(Brief): Reproduce each record below exactly as written.

(Entries shown):

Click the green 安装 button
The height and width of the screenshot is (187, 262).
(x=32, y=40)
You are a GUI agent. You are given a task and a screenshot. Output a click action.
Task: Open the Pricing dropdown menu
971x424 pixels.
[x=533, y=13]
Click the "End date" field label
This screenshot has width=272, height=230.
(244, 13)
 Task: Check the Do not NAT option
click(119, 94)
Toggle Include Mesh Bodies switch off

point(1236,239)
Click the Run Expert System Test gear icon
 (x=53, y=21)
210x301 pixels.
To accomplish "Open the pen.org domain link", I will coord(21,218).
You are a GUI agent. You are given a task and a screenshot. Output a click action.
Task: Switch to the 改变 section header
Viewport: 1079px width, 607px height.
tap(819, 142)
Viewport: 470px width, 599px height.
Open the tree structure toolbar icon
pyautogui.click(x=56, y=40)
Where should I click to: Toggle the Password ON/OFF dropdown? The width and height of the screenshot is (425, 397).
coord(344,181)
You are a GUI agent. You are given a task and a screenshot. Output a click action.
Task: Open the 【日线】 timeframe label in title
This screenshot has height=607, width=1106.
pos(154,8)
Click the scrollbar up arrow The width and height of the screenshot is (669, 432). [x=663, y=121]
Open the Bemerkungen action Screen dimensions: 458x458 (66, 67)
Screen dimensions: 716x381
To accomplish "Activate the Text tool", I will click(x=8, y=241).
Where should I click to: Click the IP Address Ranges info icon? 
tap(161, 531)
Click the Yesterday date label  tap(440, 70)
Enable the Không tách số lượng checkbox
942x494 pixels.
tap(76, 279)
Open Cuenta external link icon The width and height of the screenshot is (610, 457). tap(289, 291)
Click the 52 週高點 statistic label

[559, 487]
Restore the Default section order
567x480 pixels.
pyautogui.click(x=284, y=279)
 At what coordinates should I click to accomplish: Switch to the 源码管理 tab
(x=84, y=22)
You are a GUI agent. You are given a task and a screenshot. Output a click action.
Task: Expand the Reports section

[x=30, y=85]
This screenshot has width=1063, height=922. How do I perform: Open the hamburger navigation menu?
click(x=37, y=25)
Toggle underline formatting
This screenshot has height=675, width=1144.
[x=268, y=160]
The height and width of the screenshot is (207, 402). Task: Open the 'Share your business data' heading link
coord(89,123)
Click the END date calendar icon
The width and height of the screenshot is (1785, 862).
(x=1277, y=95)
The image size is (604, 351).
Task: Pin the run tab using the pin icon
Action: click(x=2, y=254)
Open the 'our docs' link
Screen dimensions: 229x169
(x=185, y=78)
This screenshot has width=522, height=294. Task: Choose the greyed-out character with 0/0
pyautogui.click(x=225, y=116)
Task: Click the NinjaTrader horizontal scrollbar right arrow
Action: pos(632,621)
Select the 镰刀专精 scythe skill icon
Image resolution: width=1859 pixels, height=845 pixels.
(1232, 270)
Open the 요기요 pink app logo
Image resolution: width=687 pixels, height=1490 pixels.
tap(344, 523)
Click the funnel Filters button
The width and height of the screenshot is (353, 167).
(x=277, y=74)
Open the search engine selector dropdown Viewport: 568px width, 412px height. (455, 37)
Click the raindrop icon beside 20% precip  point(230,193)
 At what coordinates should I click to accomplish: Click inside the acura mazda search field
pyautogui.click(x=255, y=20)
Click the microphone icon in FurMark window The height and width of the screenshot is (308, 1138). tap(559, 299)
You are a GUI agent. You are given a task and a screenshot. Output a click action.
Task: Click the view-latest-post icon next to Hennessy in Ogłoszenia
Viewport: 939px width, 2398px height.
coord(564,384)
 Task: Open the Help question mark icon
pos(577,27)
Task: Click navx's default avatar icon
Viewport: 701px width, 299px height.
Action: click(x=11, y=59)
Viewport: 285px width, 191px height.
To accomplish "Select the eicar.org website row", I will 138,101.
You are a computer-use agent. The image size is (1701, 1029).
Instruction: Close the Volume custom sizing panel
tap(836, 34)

(Task output):
Click the green 安装 button
The height and width of the screenshot is (187, 262).
(x=32, y=40)
You are a GUI agent. You are given a task and a screenshot. Output a click action.
Task: Open the Pricing dropdown menu
971x424 pixels.
[x=533, y=13]
Click the "End date" field label
This screenshot has width=272, height=230.
(244, 13)
 Task: Check the Do not NAT option
click(119, 94)
Toggle Include Mesh Bodies switch off

point(1236,239)
Click the Run Expert System Test gear icon
 (x=53, y=21)
210x301 pixels.
To accomplish "Open the pen.org domain link", I will coord(21,218).
You are a GUI agent. You are given a task and a screenshot. Output a click action.
Task: Switch to the 改变 section header
Viewport: 1079px width, 607px height.
tap(819, 142)
Viewport: 470px width, 599px height.
Open the tree structure toolbar icon
pyautogui.click(x=56, y=40)
Where should I click to: Toggle the Password ON/OFF dropdown? The width and height of the screenshot is (425, 397).
coord(344,181)
You are a GUI agent. You are given a task and a screenshot. Output a click action.
Task: Open the 【日线】 timeframe label in title
This screenshot has height=607, width=1106.
pos(154,8)
Click the scrollbar up arrow The width and height of the screenshot is (669, 432). [x=663, y=121]
Open the Bemerkungen action Screen dimensions: 458x458 (66, 67)
Screen dimensions: 716x381
To accomplish "Activate the Text tool", I will click(x=8, y=241).
Where should I click to: Click the IP Address Ranges info icon? 
tap(161, 531)
Click the Yesterday date label  tap(440, 70)
Enable the Không tách số lượng checkbox
942x494 pixels.
tap(76, 279)
Open Cuenta external link icon The width and height of the screenshot is (610, 457). tap(289, 291)
Click the 52 週高點 statistic label

[559, 487]
Restore the Default section order
567x480 pixels.
pyautogui.click(x=284, y=279)
 At what coordinates should I click to accomplish: Switch to the 源码管理 tab
(x=84, y=22)
You are a GUI agent. You are given a task and a screenshot. Output a click action.
Task: Expand the Reports section

[x=30, y=85]
This screenshot has width=1063, height=922. How do I perform: Open the hamburger navigation menu?
click(x=37, y=25)
Toggle underline formatting
This screenshot has height=675, width=1144.
[x=268, y=160]
The height and width of the screenshot is (207, 402). Task: Open the 'Share your business data' heading link
coord(89,123)
Click the END date calendar icon
The width and height of the screenshot is (1785, 862).
(x=1277, y=95)
The image size is (604, 351).
Task: Pin the run tab using the pin icon
Action: click(x=2, y=254)
Open the 'our docs' link
Screen dimensions: 229x169
(x=185, y=78)
This screenshot has width=522, height=294. Task: Choose the greyed-out character with 0/0
pyautogui.click(x=225, y=116)
Task: Click the NinjaTrader horizontal scrollbar right arrow
Action: pos(632,621)
Select the 镰刀专精 scythe skill icon
Image resolution: width=1859 pixels, height=845 pixels.
(1232, 270)
Open the 요기요 pink app logo
Image resolution: width=687 pixels, height=1490 pixels.
tap(344, 523)
Click the funnel Filters button
The width and height of the screenshot is (353, 167).
(x=277, y=74)
Open the search engine selector dropdown Viewport: 568px width, 412px height. (455, 37)
Click the raindrop icon beside 20% precip  point(230,193)
 At what coordinates should I click to accomplish: Click inside the acura mazda search field
pyautogui.click(x=255, y=20)
Click the microphone icon in FurMark window The height and width of the screenshot is (308, 1138). tap(559, 299)
You are a GUI agent. You are given a task and a screenshot. Output a click action.
Task: Click the view-latest-post icon next to Hennessy in Ogłoszenia
Viewport: 939px width, 2398px height.
coord(564,384)
 Task: Open the Help question mark icon
pos(577,27)
Task: Click navx's default avatar icon
Viewport: 701px width, 299px height.
Action: click(x=11, y=59)
Viewport: 285px width, 191px height.
To accomplish "Select the eicar.org website row", I will 138,101.
You are a computer-use agent. The image size is (1701, 1029).
Instruction: Close the Volume custom sizing panel
tap(836, 34)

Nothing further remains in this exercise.